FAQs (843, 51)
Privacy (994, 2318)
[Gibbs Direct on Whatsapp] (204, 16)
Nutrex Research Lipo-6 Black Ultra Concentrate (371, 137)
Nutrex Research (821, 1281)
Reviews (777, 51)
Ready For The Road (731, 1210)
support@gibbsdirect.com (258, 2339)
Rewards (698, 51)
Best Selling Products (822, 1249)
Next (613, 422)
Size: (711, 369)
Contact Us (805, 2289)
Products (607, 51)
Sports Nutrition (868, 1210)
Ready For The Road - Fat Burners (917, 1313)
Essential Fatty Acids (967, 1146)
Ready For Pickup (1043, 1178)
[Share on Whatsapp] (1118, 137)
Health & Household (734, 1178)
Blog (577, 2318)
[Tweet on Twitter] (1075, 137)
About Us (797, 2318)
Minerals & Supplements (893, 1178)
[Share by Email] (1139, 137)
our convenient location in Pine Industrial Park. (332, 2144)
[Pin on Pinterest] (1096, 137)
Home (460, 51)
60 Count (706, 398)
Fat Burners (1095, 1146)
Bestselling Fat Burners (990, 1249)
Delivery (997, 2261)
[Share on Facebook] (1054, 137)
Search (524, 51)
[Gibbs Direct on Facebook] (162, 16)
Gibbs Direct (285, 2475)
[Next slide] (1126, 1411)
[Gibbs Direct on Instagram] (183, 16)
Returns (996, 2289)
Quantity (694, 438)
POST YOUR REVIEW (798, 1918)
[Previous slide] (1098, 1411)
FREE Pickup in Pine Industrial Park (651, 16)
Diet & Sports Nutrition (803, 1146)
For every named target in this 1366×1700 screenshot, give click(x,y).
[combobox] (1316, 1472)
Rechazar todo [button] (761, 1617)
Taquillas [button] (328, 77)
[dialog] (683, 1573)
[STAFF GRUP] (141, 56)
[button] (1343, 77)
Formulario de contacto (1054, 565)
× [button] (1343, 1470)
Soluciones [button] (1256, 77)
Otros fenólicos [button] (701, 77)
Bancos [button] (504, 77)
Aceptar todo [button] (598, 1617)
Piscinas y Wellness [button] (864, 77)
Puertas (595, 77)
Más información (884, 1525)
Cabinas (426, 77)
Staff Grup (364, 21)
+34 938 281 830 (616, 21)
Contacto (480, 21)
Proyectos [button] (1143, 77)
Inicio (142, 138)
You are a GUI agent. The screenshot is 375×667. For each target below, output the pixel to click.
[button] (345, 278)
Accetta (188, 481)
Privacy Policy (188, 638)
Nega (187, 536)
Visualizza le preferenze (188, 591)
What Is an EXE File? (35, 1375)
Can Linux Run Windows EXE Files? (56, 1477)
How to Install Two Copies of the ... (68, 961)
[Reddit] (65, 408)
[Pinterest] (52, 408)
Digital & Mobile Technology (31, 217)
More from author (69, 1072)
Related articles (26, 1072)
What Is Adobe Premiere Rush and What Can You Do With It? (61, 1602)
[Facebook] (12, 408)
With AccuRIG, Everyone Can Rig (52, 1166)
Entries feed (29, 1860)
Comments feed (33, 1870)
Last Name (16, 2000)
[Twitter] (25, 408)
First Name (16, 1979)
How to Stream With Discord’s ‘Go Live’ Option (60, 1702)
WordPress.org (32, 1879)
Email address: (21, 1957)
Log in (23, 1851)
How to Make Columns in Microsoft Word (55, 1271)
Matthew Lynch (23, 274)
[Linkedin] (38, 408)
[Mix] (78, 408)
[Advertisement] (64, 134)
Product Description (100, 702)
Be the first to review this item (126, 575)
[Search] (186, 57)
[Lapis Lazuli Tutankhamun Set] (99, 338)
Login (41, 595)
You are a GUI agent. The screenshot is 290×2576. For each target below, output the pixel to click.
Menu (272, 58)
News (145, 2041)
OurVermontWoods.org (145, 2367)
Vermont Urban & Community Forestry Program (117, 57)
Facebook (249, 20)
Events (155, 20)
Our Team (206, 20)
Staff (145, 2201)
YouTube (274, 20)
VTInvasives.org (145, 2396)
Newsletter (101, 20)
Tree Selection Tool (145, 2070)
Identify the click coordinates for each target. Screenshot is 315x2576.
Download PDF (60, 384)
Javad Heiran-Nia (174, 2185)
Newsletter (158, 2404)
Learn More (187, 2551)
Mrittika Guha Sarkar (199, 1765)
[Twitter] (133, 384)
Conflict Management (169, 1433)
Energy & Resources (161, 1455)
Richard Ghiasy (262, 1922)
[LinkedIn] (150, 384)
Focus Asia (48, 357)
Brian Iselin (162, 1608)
-=-=-
■ **TASK DETAILS**: Write out every entry again so that each line matches the original exactly.

■ **SOLUTION BELOW**:
FAQs (843, 51)
Privacy (994, 2318)
[Gibbs Direct on Whatsapp] (204, 16)
Nutrex Research Lipo-6 Black Ultra Concentrate (371, 137)
Nutrex Research (821, 1281)
Reviews (777, 51)
Ready For The Road (731, 1210)
support@gibbsdirect.com (258, 2339)
Rewards (698, 51)
Best Selling Products (822, 1249)
Next (613, 422)
Size: (711, 369)
Contact Us (805, 2289)
Products (607, 51)
Sports Nutrition (868, 1210)
Ready For The Road - Fat Burners (917, 1313)
Essential Fatty Acids (967, 1146)
Ready For Pickup (1043, 1178)
[Share on Whatsapp] (1118, 137)
Health & Household (734, 1178)
Blog (577, 2318)
[Tweet on Twitter] (1075, 137)
About Us (797, 2318)
Minerals & Supplements (893, 1178)
[Share by Email] (1139, 137)
our convenient location in Pine Industrial Park. (332, 2144)
[Pin on Pinterest] (1096, 137)
Home (460, 51)
60 Count (706, 398)
Fat Burners (1095, 1146)
Bestselling Fat Burners (990, 1249)
Delivery (997, 2261)
[Share on Facebook] (1054, 137)
Search (524, 51)
[Gibbs Direct on Facebook] (162, 16)
Gibbs Direct (285, 2475)
[Next slide] (1126, 1411)
[Gibbs Direct on Instagram] (183, 16)
Returns (996, 2289)
Quantity (694, 438)
POST YOUR REVIEW (798, 1918)
[Previous slide] (1098, 1411)
FREE Pickup in Pine Industrial Park (651, 16)
Diet & Sports Nutrition (803, 1146)
For every named target in this 1366×1700 screenshot, give click(x,y).
[combobox] (1316, 1472)
Rechazar todo [button] (761, 1617)
Taquillas [button] (328, 77)
[dialog] (683, 1573)
[STAFF GRUP] (141, 56)
[button] (1343, 77)
Formulario de contacto (1054, 565)
× [button] (1343, 1470)
Soluciones [button] (1256, 77)
Otros fenólicos [button] (701, 77)
Bancos [button] (504, 77)
Aceptar todo [button] (598, 1617)
Piscinas y Wellness [button] (864, 77)
Puertas (595, 77)
Más información (884, 1525)
Cabinas (426, 77)
Staff Grup (364, 21)
+34 938 281 830 (616, 21)
Contacto (480, 21)
Proyectos [button] (1143, 77)
Inicio (142, 138)
You are a GUI agent. The screenshot is 375×667. For each target below, output the pixel to click.
[button] (345, 278)
Accetta (188, 481)
Privacy Policy (188, 638)
Nega (187, 536)
Visualizza le preferenze (188, 591)
What Is an EXE File? (35, 1375)
Can Linux Run Windows EXE Files? (56, 1477)
How to Install Two Copies of the ... (68, 961)
[Reddit] (65, 408)
[Pinterest] (52, 408)
Digital & Mobile Technology (31, 217)
More from author (69, 1072)
Related articles (26, 1072)
What Is Adobe Premiere Rush and What Can You Do With It? (61, 1602)
[Facebook] (12, 408)
With AccuRIG, Everyone Can Rig (52, 1166)
Entries feed (29, 1860)
Comments feed (33, 1870)
Last Name (16, 2000)
[Twitter] (25, 408)
First Name (16, 1979)
How to Stream With Discord’s ‘Go Live’ Option (60, 1702)
WordPress.org (32, 1879)
Email address: (21, 1957)
Log in (23, 1851)
How to Make Columns in Microsoft Word (55, 1271)
Matthew Lynch (23, 274)
[Linkedin] (38, 408)
[Mix] (78, 408)
[Advertisement] (64, 134)
Product Description (100, 702)
Be the first to review this item (126, 575)
[Search] (186, 57)
[Lapis Lazuli Tutankhamun Set] (99, 338)
Login (41, 595)
You are a GUI agent. The screenshot is 290×2576. For each target below, output the pixel to click.
Menu (272, 58)
News (145, 2041)
OurVermontWoods.org (145, 2367)
Vermont Urban & Community Forestry Program (117, 57)
Facebook (249, 20)
Events (155, 20)
Our Team (206, 20)
Staff (145, 2201)
YouTube (274, 20)
VTInvasives.org (145, 2396)
Newsletter (101, 20)
Tree Selection Tool (145, 2070)
Identify the click coordinates for each target. Screenshot is 315x2576.
Download PDF (60, 384)
Javad Heiran-Nia (174, 2185)
Newsletter (158, 2404)
Learn More (187, 2551)
Mrittika Guha Sarkar (199, 1765)
[Twitter] (133, 384)
Conflict Management (169, 1433)
Energy & Resources (161, 1455)
Richard Ghiasy (262, 1922)
[LinkedIn] (150, 384)
Focus Asia (48, 357)
Brian Iselin (162, 1608)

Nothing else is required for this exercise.